Funktionelle Neuroanatomie der Inselrinde

R. Kötter
Donders Centre for Neuroscience, Department of Cognitive Neuroscience, Section Neurophysiology and Neuroinformatics, Radboud University Medical Centre, 6500 HB Nijmegen, Niederlande, und C. & O. Vogt Institut für Hirnforschung und Institut für Anatomie II, Heinrich-Heine-Universität, Düsseldorf

Stichworte

Epilepsie, Zytoarchitektur, Verschaltung, Rezeptordichteverteilung, cholinerge Innervation

Zusammenfassung

Morphologie und Konnektivität der Inselrinde sind trotz ihrer verdeckten Lage in der Fissura lateralis gut untersucht worden.
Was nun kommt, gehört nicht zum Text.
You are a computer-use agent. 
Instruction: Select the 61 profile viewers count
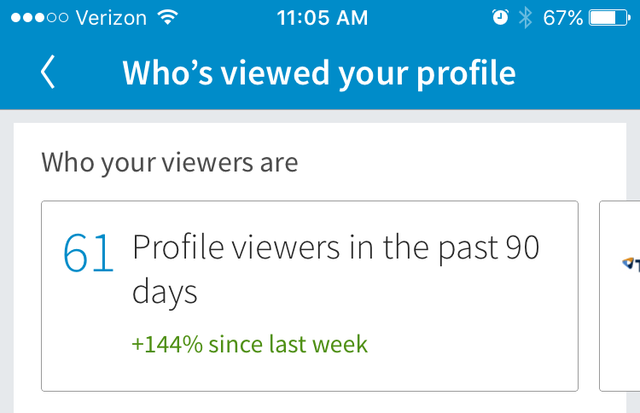pyautogui.click(x=88, y=253)
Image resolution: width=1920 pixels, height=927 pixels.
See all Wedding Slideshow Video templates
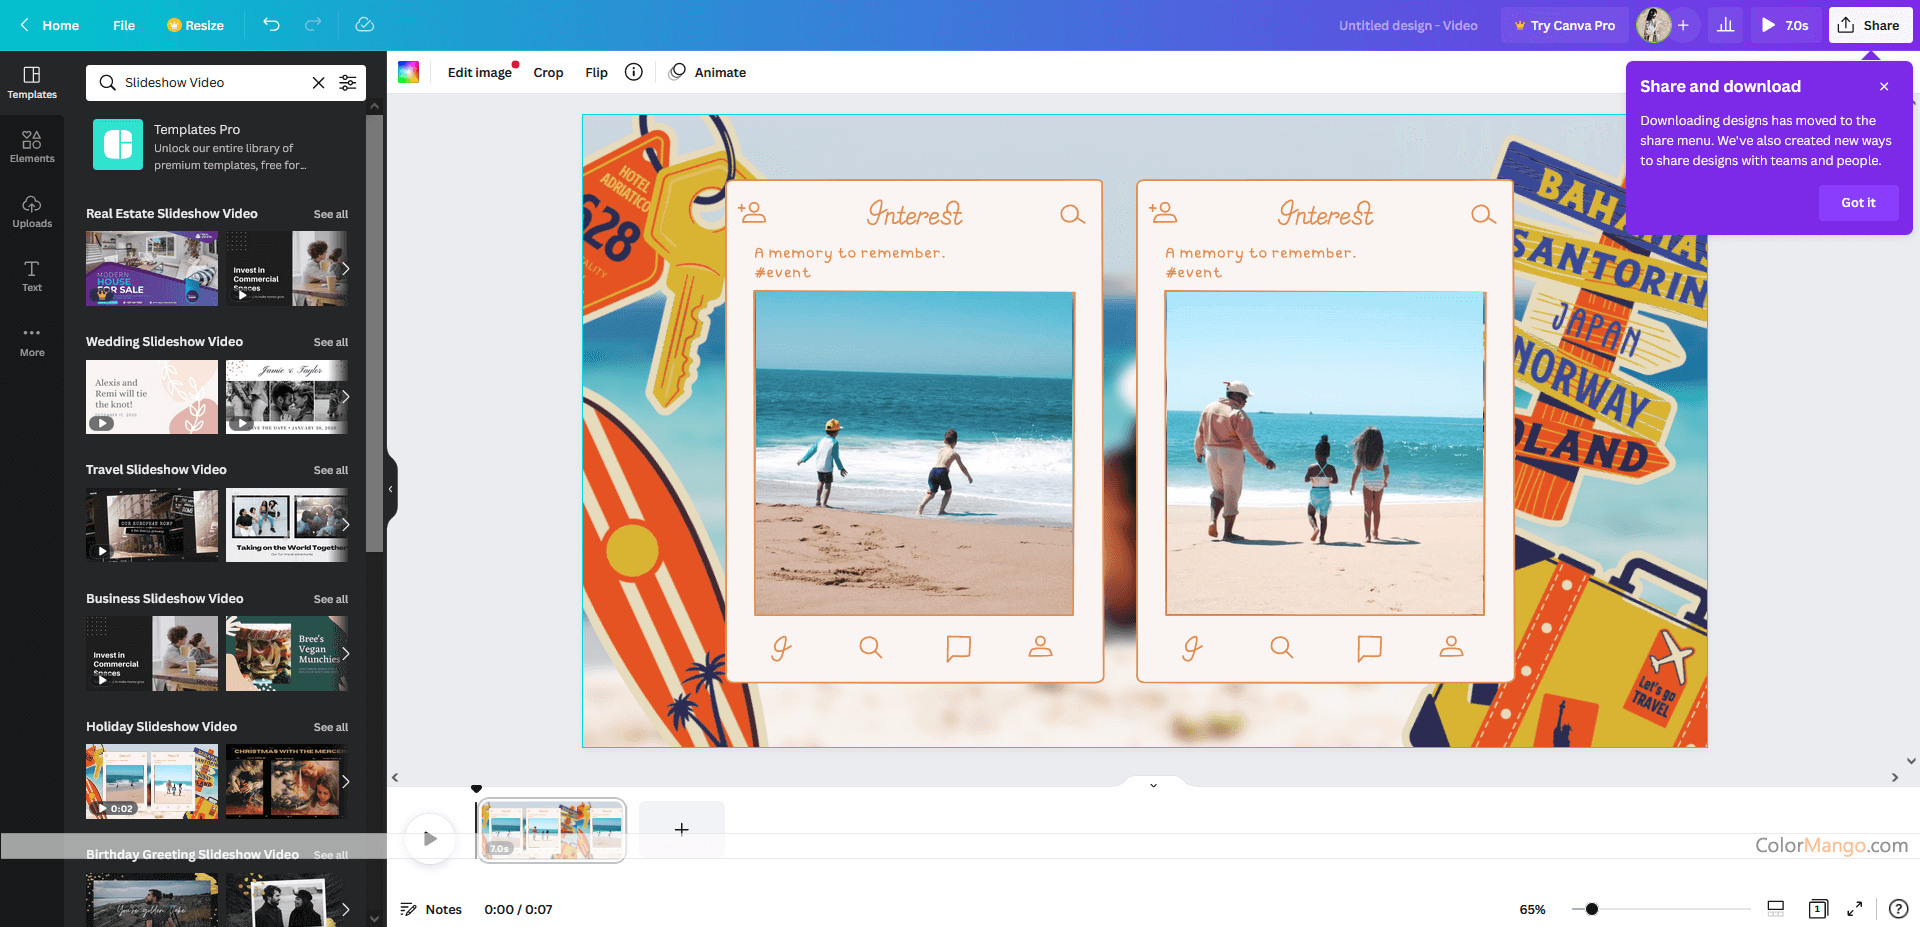(331, 342)
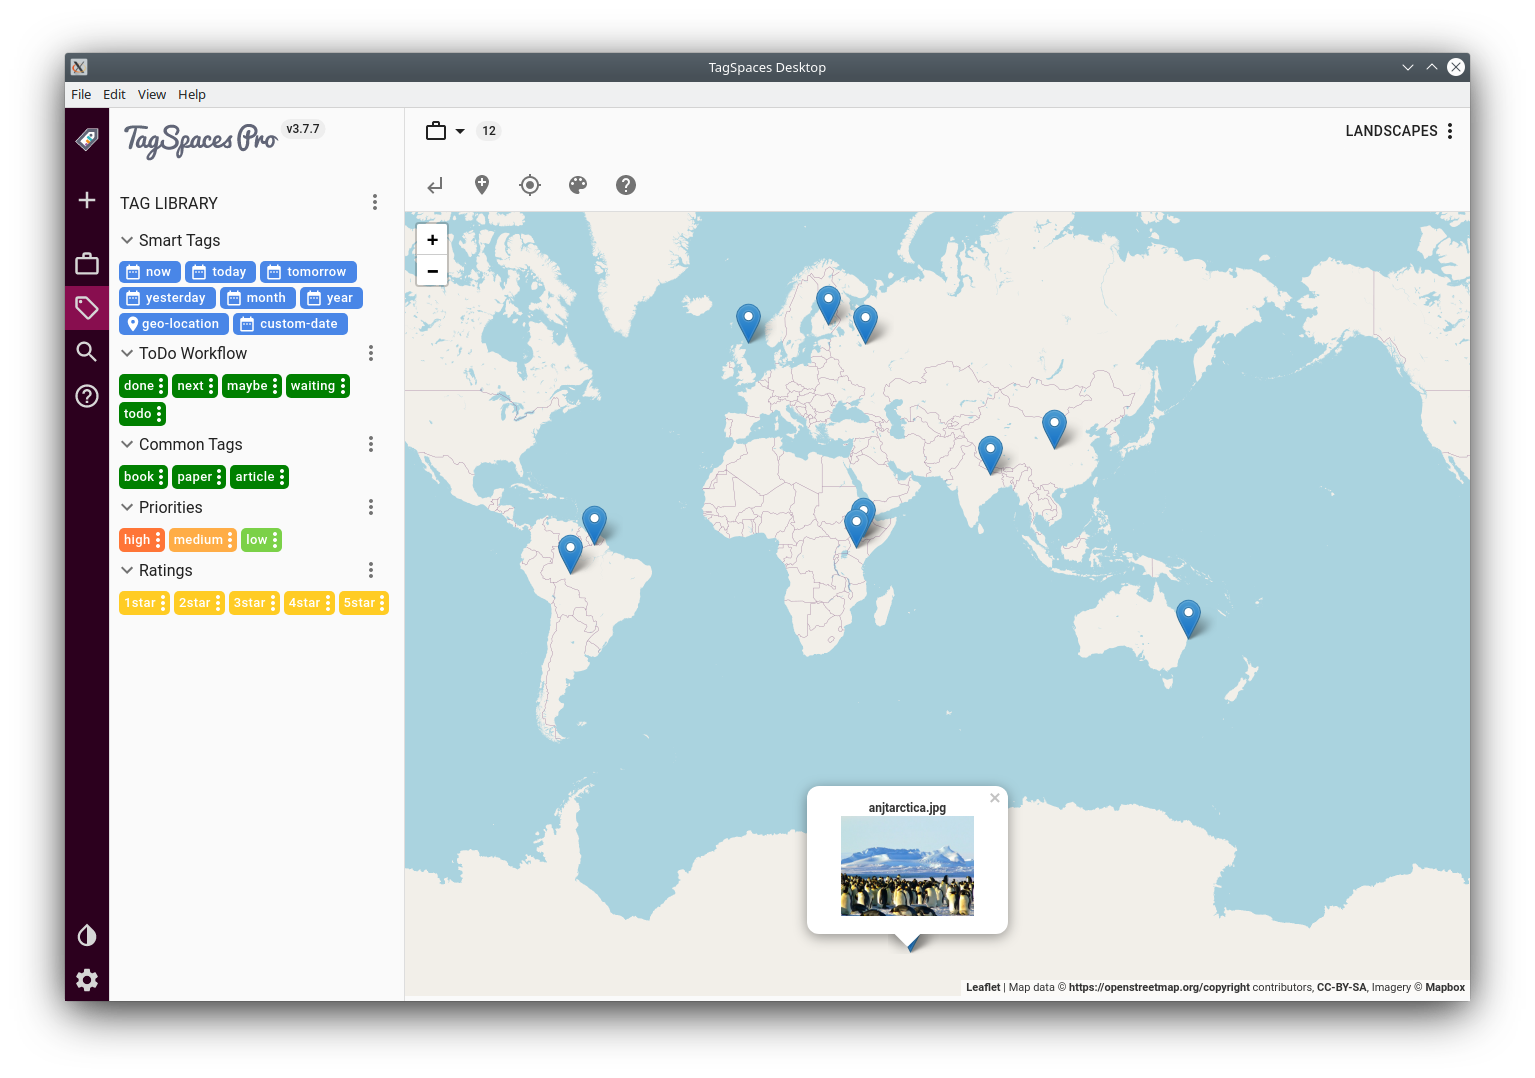Collapse the Smart Tags group
The height and width of the screenshot is (1078, 1535).
point(127,240)
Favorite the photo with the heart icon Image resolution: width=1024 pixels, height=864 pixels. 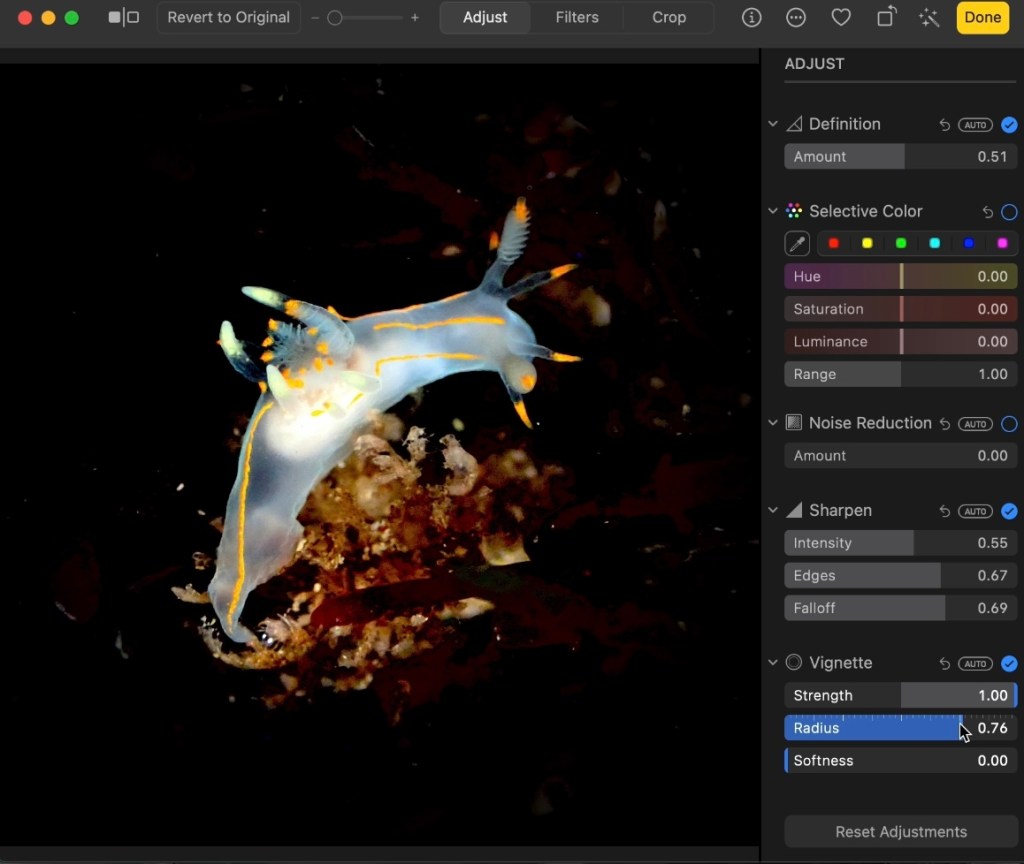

Neuere Studien der Rezeptorarchitektur und funktionelle Messungen erweitern das Gesamtbild einer komplex gegliederten Struktur mit (peri-)allokortikalen und (pro-)isokortikalen Anteilen, die vom Limen insulae nach posterodorsal fortschreitend in Struktur und Funktion den jeweils angrenzenden Arealen am meisten verbunden sind. Hohe Konzentrationen ionotroper Glutamatrezeptor-Subtypen sind neben der ausgeprägten cholinergen Innervation vermutlich für die Neigung zur Ausbreitung von epileptiformer Aktivität mit verantwortlich.